I was in my kitchen making bread crumbs, and that got me thinking about how I've been here before.

Like my 28-year-old food processor whirring stale heels of wheat into the makings for turkey meatballs, life is a cyclical venture. What goes around comes around.

I haven't made my own bread crumbs for a long time, but I know the drill. Homemade is better. Especially when you toss in dried basil, thyme, oregano and sea salt.

But the task is time consuming and inconvenient. The food processor is a real pain to clean.

The canned kind is fast and easy and I can afford to buy it that way.

Making my own is an old-fashioned habit, a throwback to the "we have-to-be-very-thrifty" years.

I grew up in the '60s as the middle kid in a family of seven, the offspring of Depression babies who really knew what it meant to go without. Dad was a union carpenter who got laid off like clockwork every year right after Christmas. New Year's was the start of our annual hunkering-down period. That's when I learned that stocking up on marked-down canned goods can be a valuable habit and an awful obsession. I still can't help but gag at the very thought of tomato soup and Veg-All. Dad bought so many cases, we were tossing rusty cans of the stuff when he moved out 20 years later.

You didn't toss things like stale bread when I grew up.

You put it to good use. Made toast for breakfast. Tore it into small pieces and added milk (the awful powdered kind), eggs, vanilla and sugar and baked it into bread pudding. Or you simply stored the ends in the freezer until you had enough to make turkey stuffing for Thanksgiving.

I still do that. Some things just don't leave you.

The habit of making bread crumbs came about in the '70s when the food processor came into vogue and my future husband and I were living paycheck to paycheck. Those crumbs stretched a meatloaf into two meals.

And in the lean years later on, for stretching one meal to feed five mouths; again, paycheck to paycheck.

We've come a way since then, rounded the corner you could say.

Even so, like a lot of folks out there faced with the rising cost of so many staples, we're cutting back now.

Once again it's time to hunker down. To waste not want not, to stretch stuff and make loud declarations to the ice cream fanciers in my house who have a habit of scarfing down a carton of Moosetracks in record time.
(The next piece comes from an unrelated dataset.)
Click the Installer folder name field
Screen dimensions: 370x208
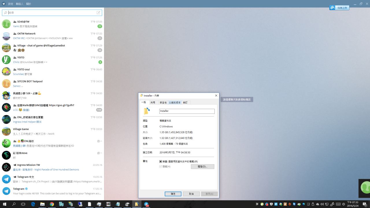coord(187,111)
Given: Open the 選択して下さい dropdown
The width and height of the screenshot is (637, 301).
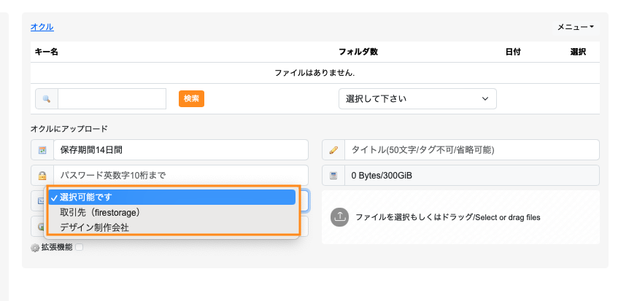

"Once it's all gone — TOUGH!" I told them in a frugal and somewhat hormone-induced fashion. "You'll have to do without till shopping day." From here on out, I said, there will only be one trip a week to the grocery store.

And except for one emergency fiber trip, I've kept that promise — even on the spaghetti and meatball night when I discovered I had run out of bread crumbs.

So once again I'm making my own. And last week I turned a very stale left-over baguette into bread pudding.

It was a hit — especially with the youngest ice cream fancier who now wants me to teach her how to make a batch.

I think that's a good idea and I'll get around to it as soon as we have enough stale bread stocked up. Life being cyclical and all, I think she's going to need that recipe.

Michele Miller can be reached at (727) 869-6251 or at

A lifetime of thrift pays off in the kitchen 05/24/08 [Last modified: Tuesday, May 27, 2008 5:39pm]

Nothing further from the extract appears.